■ Exercise details
Reproduce the material starting at the line that contains "Where should I click to: Open the Fichier" and ending at the line that contains "click(x=243, y=43)", keeping each request as it is but shifting every click coordinate in the answers by -124.

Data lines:
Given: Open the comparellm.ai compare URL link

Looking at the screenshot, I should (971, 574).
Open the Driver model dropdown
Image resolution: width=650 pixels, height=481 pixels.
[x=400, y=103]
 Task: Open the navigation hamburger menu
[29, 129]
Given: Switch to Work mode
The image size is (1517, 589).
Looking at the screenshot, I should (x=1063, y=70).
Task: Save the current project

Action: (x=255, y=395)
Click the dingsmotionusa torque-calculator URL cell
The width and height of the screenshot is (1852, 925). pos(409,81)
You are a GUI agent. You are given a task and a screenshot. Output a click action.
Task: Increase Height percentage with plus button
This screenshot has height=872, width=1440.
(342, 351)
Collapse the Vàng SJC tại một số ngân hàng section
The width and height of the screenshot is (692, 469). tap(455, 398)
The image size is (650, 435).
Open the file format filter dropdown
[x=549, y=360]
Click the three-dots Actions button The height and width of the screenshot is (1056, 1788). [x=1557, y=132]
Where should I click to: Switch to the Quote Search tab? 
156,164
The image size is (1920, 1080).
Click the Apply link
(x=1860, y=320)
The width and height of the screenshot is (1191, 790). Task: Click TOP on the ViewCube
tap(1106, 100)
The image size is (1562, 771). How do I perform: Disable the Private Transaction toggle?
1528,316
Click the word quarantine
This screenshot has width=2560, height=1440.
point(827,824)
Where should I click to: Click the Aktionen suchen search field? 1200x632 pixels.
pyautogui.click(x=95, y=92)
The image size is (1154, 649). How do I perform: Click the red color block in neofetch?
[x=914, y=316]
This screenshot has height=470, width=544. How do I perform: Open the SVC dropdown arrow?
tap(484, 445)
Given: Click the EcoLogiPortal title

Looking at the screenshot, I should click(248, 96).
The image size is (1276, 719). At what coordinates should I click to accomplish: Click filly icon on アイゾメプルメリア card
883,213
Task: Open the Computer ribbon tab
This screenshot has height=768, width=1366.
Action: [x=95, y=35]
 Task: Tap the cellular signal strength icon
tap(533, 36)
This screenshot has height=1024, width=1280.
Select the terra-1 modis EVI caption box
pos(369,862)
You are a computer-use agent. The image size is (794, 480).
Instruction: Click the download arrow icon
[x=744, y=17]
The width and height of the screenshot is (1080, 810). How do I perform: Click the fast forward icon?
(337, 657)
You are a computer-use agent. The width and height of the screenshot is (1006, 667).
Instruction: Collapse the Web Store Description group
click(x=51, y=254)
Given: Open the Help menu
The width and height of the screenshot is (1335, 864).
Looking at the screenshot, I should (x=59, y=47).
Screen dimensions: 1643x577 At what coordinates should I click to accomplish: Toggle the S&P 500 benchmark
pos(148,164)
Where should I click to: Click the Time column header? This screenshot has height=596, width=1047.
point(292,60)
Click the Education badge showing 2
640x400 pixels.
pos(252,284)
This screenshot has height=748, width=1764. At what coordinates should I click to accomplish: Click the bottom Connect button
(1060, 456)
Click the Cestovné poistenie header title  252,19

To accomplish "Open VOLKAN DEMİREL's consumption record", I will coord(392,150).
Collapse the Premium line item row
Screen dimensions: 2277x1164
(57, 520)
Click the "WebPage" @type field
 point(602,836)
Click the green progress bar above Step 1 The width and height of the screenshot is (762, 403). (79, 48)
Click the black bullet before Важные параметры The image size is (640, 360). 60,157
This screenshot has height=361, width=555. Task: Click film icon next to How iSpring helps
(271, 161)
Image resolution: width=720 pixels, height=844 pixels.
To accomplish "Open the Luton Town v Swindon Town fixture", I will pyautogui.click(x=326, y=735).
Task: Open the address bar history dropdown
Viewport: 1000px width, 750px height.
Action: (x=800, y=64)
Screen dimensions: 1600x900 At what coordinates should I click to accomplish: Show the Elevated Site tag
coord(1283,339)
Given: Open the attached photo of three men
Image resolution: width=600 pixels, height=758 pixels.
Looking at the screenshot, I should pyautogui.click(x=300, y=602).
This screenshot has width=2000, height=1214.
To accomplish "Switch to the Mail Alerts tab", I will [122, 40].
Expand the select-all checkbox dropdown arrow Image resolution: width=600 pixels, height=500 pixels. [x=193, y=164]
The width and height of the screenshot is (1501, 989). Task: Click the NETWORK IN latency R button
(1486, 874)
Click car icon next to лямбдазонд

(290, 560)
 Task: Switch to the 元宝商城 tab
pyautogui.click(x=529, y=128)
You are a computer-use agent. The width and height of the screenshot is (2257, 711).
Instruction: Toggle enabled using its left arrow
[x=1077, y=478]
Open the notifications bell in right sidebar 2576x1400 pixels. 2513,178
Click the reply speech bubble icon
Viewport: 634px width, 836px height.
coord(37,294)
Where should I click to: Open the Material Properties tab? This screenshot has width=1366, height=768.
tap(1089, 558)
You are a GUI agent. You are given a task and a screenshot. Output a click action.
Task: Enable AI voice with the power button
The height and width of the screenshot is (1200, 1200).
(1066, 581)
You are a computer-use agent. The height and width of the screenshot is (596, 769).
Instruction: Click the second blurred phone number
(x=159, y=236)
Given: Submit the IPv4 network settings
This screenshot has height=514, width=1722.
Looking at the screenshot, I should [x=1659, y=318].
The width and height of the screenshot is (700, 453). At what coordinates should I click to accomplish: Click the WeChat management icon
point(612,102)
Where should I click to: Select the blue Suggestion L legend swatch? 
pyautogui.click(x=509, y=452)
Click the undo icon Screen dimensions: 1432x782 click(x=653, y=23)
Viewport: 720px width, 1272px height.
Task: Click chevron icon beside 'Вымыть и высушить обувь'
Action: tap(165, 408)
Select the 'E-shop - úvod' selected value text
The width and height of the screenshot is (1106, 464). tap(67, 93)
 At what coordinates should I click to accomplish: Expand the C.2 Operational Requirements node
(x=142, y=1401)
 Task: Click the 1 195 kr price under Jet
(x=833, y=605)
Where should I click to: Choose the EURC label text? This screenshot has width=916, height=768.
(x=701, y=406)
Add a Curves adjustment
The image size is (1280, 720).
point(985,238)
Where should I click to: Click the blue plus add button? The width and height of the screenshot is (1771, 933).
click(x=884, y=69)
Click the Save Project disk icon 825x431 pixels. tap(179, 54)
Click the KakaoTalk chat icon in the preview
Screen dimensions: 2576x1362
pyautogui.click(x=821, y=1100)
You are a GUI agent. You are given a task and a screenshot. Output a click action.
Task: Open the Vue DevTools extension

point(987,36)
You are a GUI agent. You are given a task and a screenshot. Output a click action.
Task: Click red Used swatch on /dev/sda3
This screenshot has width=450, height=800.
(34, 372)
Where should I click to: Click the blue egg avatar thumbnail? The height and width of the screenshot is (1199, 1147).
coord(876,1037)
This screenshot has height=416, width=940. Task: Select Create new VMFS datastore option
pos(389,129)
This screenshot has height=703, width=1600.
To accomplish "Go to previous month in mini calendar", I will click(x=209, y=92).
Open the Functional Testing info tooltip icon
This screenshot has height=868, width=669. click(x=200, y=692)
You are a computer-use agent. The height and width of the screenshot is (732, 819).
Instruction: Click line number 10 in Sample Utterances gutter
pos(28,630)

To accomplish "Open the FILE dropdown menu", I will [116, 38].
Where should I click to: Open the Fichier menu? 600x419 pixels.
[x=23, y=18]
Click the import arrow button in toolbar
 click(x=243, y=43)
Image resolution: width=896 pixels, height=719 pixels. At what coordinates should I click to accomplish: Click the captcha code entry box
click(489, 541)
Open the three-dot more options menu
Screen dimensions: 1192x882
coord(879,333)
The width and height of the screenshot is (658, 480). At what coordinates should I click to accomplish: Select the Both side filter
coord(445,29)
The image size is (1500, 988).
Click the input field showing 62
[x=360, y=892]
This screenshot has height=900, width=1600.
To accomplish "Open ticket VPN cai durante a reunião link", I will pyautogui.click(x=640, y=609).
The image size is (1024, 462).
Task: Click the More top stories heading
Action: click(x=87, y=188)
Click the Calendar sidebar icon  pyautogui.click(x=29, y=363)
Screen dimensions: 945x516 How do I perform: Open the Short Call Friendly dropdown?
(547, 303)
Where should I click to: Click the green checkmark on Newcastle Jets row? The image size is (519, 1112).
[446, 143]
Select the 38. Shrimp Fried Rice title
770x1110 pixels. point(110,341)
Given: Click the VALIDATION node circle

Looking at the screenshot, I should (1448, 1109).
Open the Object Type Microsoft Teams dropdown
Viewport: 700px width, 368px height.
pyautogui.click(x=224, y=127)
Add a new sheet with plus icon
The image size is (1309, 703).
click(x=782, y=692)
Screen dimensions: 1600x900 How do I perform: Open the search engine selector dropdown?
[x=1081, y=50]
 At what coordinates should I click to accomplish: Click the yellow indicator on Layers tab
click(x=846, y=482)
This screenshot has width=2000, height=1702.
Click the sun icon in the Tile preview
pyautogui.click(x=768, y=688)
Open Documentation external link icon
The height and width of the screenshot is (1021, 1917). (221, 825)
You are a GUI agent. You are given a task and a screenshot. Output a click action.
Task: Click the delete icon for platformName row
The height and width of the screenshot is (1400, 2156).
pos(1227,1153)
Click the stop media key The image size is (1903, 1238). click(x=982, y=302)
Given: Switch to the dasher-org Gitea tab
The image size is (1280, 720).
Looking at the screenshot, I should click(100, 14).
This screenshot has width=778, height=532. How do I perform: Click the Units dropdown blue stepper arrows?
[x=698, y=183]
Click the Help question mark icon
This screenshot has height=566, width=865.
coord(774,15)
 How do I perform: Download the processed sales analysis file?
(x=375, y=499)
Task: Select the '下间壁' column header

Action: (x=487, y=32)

■ Written response
Where should I click to: Open the Fichier menu? 600x419 pixels.
[x=-101, y=-106]
Click the import arrow button in toolbar
 click(x=119, y=-81)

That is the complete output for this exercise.